**Exercise:**
Every line containing the string "computer" should be returned from the records.

**Data shown:**
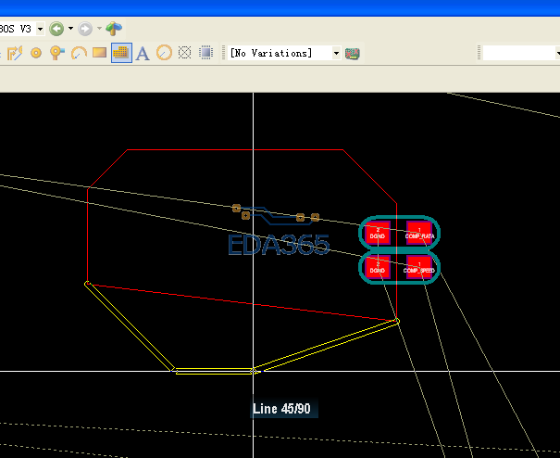Click the COMP_SPEED pad on the board
Image resolution: width=560 pixels, height=458 pixels.
[x=419, y=268]
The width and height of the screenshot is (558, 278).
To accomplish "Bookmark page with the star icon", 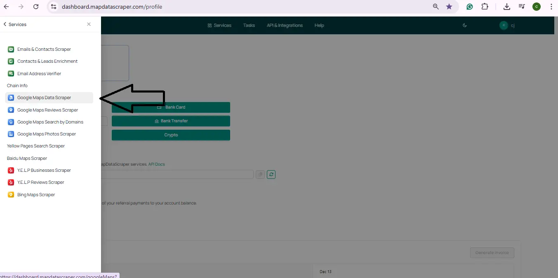I will tap(449, 7).
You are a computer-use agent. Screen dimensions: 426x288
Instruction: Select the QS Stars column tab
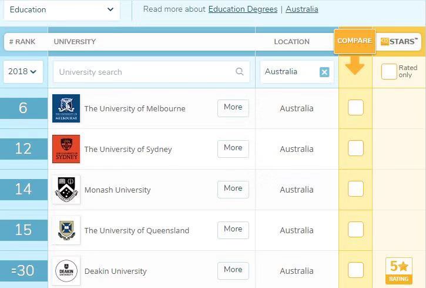399,41
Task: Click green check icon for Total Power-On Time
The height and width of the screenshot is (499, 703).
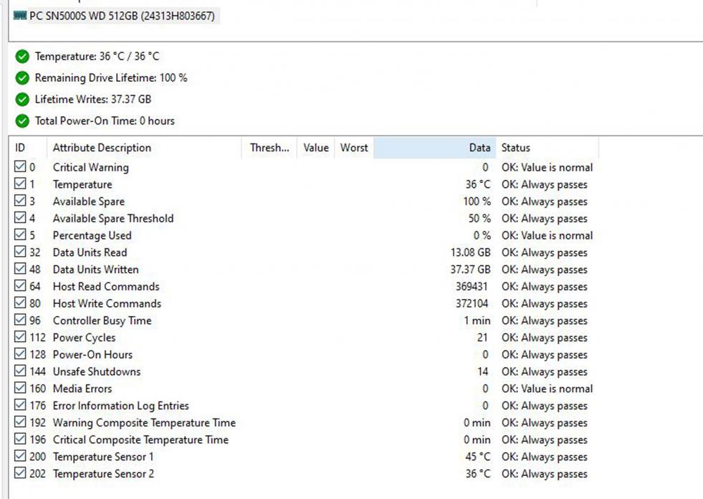Action: 22,121
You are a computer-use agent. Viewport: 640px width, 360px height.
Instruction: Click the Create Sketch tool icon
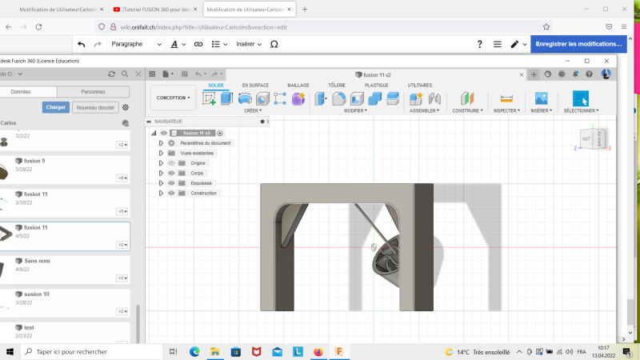pos(210,98)
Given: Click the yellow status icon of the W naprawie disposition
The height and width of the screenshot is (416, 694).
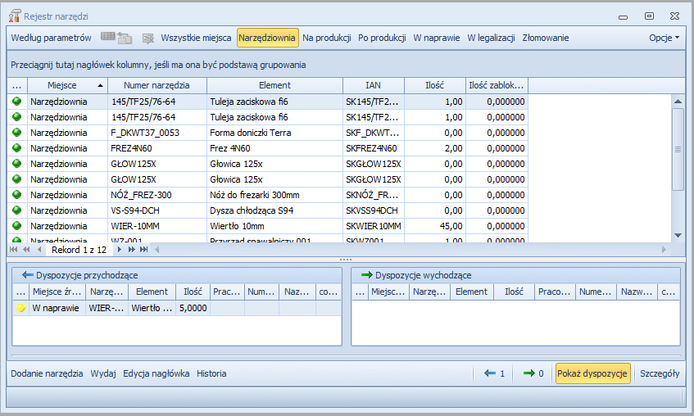Looking at the screenshot, I should (20, 308).
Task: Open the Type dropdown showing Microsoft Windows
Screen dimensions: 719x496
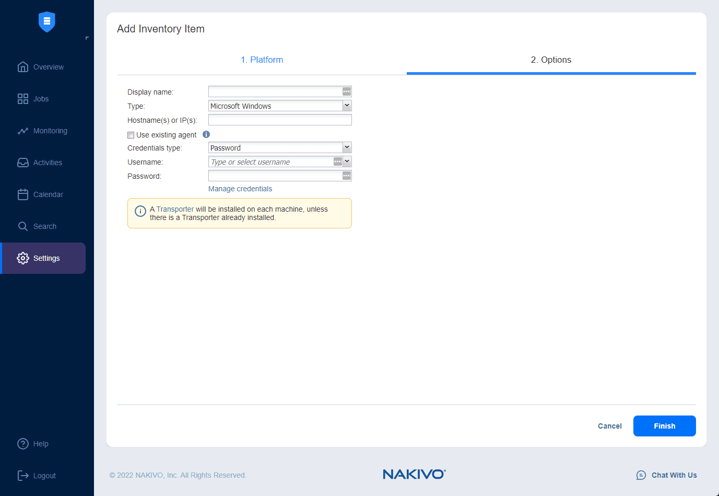Action: pos(346,106)
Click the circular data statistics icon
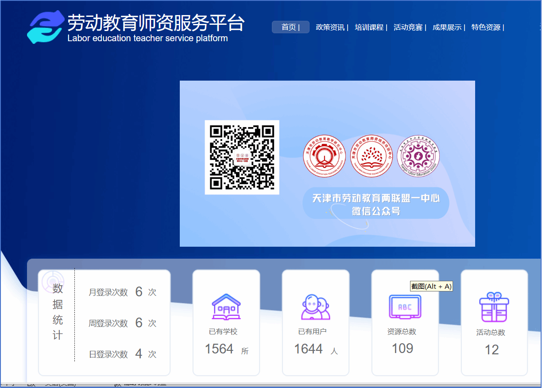 (x=53, y=282)
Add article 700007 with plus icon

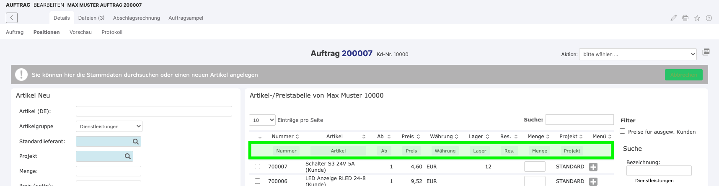point(593,167)
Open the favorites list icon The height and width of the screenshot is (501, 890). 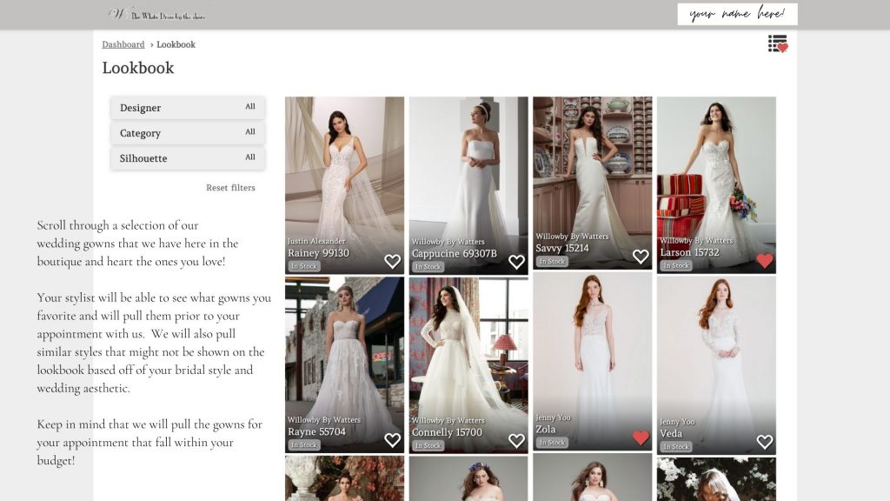[777, 44]
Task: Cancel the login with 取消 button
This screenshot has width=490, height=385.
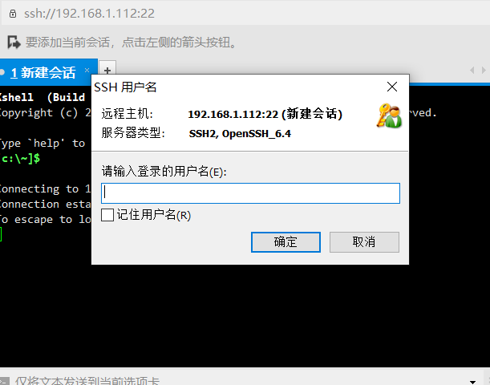Action: pyautogui.click(x=364, y=242)
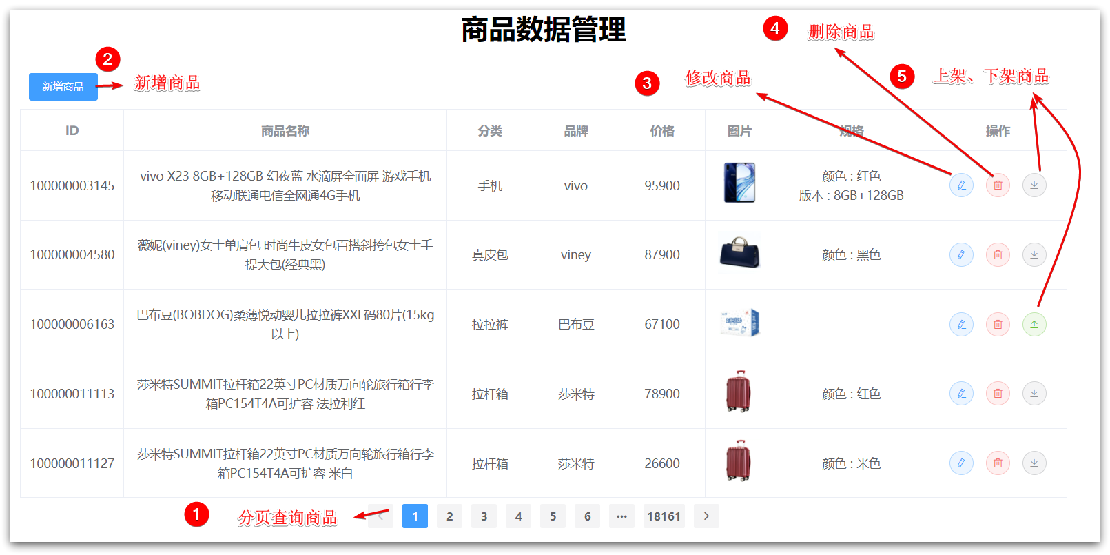Go to previous page with left chevron
The width and height of the screenshot is (1110, 555).
click(x=380, y=516)
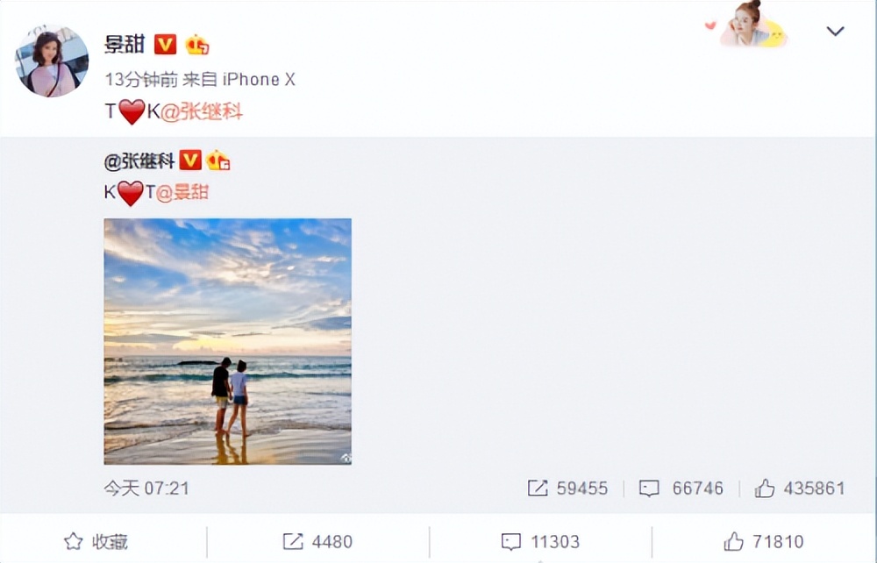Click 景甜's profile avatar photo
This screenshot has width=877, height=563.
pyautogui.click(x=52, y=61)
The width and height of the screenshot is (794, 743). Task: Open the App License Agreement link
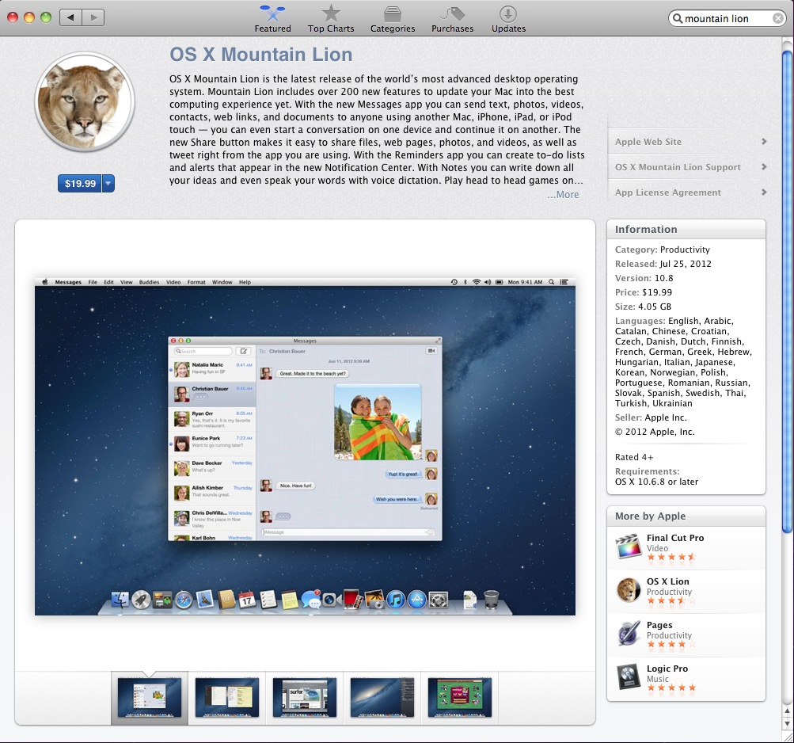pyautogui.click(x=667, y=192)
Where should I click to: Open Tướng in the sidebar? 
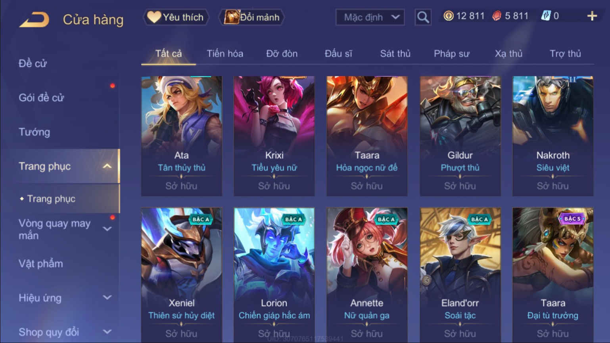(35, 132)
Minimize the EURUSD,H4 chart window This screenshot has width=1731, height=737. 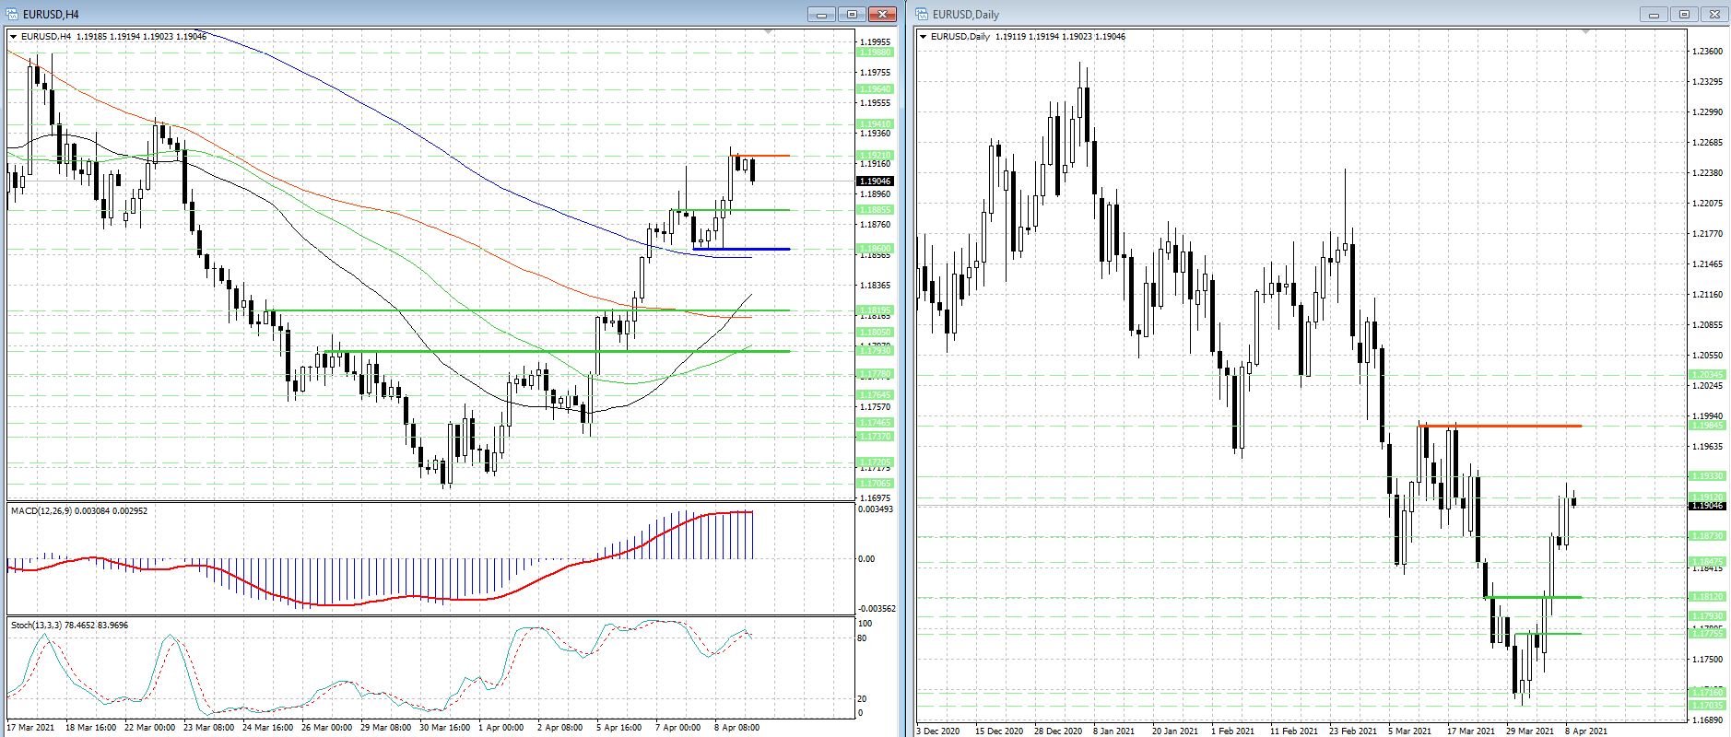pyautogui.click(x=821, y=14)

**Answer space:**
You are a computer-use agent. Screen dimensions: 426x288
You are a computer-use agent. Viewport: 640px width, 360px height.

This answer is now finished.